**ACTIVITY**. Could you restate the whole listing word for word?

**INFORMATION PROVIDED**.
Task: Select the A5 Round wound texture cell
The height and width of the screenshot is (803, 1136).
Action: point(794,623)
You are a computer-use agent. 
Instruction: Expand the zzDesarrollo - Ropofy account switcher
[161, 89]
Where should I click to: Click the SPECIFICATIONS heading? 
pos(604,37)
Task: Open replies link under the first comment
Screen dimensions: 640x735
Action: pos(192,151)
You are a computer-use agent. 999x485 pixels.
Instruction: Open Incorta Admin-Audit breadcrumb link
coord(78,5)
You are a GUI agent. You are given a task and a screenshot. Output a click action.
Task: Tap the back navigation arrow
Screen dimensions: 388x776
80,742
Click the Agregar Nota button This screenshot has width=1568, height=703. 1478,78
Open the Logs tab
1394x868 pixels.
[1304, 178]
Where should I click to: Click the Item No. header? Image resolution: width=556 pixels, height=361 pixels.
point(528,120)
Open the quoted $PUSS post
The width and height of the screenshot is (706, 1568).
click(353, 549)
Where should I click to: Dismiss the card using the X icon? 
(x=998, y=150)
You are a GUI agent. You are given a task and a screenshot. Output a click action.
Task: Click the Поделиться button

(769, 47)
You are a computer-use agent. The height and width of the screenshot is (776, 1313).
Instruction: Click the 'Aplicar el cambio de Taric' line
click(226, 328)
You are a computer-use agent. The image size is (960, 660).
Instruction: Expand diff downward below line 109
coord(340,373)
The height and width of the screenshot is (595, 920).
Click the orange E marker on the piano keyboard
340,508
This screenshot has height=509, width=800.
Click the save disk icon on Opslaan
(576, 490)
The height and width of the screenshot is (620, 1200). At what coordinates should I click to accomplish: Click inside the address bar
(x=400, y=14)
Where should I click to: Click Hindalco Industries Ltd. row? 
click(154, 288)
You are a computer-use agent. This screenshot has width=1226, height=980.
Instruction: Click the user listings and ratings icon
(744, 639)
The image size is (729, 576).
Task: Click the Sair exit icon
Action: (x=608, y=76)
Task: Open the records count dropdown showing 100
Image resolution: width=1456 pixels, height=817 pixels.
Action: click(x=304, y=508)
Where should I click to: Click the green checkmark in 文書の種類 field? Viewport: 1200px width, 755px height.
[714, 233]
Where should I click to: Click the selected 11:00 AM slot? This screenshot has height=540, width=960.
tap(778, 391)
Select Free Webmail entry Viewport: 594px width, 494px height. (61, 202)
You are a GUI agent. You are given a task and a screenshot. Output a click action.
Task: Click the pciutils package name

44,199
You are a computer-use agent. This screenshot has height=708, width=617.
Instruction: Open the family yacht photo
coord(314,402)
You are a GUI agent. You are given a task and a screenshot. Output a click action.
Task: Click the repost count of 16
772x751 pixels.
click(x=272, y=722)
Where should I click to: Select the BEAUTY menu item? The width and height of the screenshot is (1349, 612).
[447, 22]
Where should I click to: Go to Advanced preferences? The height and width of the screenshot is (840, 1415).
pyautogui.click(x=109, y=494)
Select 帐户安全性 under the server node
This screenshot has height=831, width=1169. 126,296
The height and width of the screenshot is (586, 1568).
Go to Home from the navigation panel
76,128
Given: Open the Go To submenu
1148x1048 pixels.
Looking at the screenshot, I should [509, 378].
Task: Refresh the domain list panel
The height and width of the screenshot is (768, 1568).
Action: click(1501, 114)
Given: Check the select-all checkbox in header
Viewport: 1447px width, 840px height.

**ANSWER SPACE**.
Task: Select the A5 Round wound texture cell
The height and width of the screenshot is (803, 1136).
Action: point(794,623)
You are a computer-use agent. 
Instruction: Expand the zzDesarrollo - Ropofy account switcher
[161, 89]
Where should I click to: Click the SPECIFICATIONS heading? 
pos(604,37)
Task: Open replies link under the first comment
Screen dimensions: 640x735
Action: pos(192,151)
You are a computer-use agent. 999x485 pixels.
Instruction: Open Incorta Admin-Audit breadcrumb link
coord(78,5)
You are a GUI agent. You are given a task and a screenshot. Output a click action.
Task: Tap the back navigation arrow
Screen dimensions: 388x776
80,742
Click the Agregar Nota button This screenshot has width=1568, height=703. 1478,78
Open the Logs tab
1394x868 pixels.
[1304, 178]
Where should I click to: Click the Item No. header? Image resolution: width=556 pixels, height=361 pixels.
point(528,120)
Open the quoted $PUSS post
The width and height of the screenshot is (706, 1568).
click(353, 549)
Where should I click to: Dismiss the card using the X icon? 
(x=998, y=150)
You are a GUI agent. You are given a task and a screenshot. Output a click action.
Task: Click the Поделиться button

(769, 47)
You are a computer-use agent. The height and width of the screenshot is (776, 1313).
Instruction: Click the 'Aplicar el cambio de Taric' line
click(226, 328)
You are a computer-use agent. The image size is (960, 660).
Instruction: Expand diff downward below line 109
coord(340,373)
The height and width of the screenshot is (595, 920).
Click the orange E marker on the piano keyboard
340,508
This screenshot has height=509, width=800.
Click the save disk icon on Opslaan
(576, 490)
The height and width of the screenshot is (620, 1200). At what coordinates should I click to accomplish: Click inside the address bar
(x=400, y=14)
Where should I click to: Click Hindalco Industries Ltd. row? 
click(154, 288)
You are a computer-use agent. This screenshot has width=1226, height=980.
Instruction: Click the user listings and ratings icon
(744, 639)
The image size is (729, 576).
Task: Click the Sair exit icon
Action: (x=608, y=76)
Task: Open the records count dropdown showing 100
Image resolution: width=1456 pixels, height=817 pixels.
Action: click(x=304, y=508)
Where should I click to: Click the green checkmark in 文書の種類 field? Viewport: 1200px width, 755px height.
[714, 233]
Where should I click to: Click the selected 11:00 AM slot? This screenshot has height=540, width=960.
tap(778, 391)
Select Free Webmail entry Viewport: 594px width, 494px height. (61, 202)
You are a GUI agent. You are given a task and a screenshot. Output a click action.
Task: Click the pciutils package name

44,199
You are a computer-use agent. This screenshot has height=708, width=617.
Instruction: Open the family yacht photo
coord(314,402)
You are a GUI agent. You are given a task and a screenshot. Output a click action.
Task: Click the repost count of 16
772x751 pixels.
click(x=272, y=722)
Where should I click to: Select the BEAUTY menu item? The width and height of the screenshot is (1349, 612).
[447, 22]
Where should I click to: Go to Advanced preferences? The height and width of the screenshot is (840, 1415).
pyautogui.click(x=109, y=494)
Select 帐户安全性 under the server node
This screenshot has height=831, width=1169. 126,296
The height and width of the screenshot is (586, 1568).
Go to Home from the navigation panel
76,128
Given: Open the Go To submenu
1148x1048 pixels.
Looking at the screenshot, I should [509, 378].
Task: Refresh the domain list panel
The height and width of the screenshot is (768, 1568).
Action: click(1501, 114)
Given: Check the select-all checkbox in header
Viewport: 1447px width, 840px height.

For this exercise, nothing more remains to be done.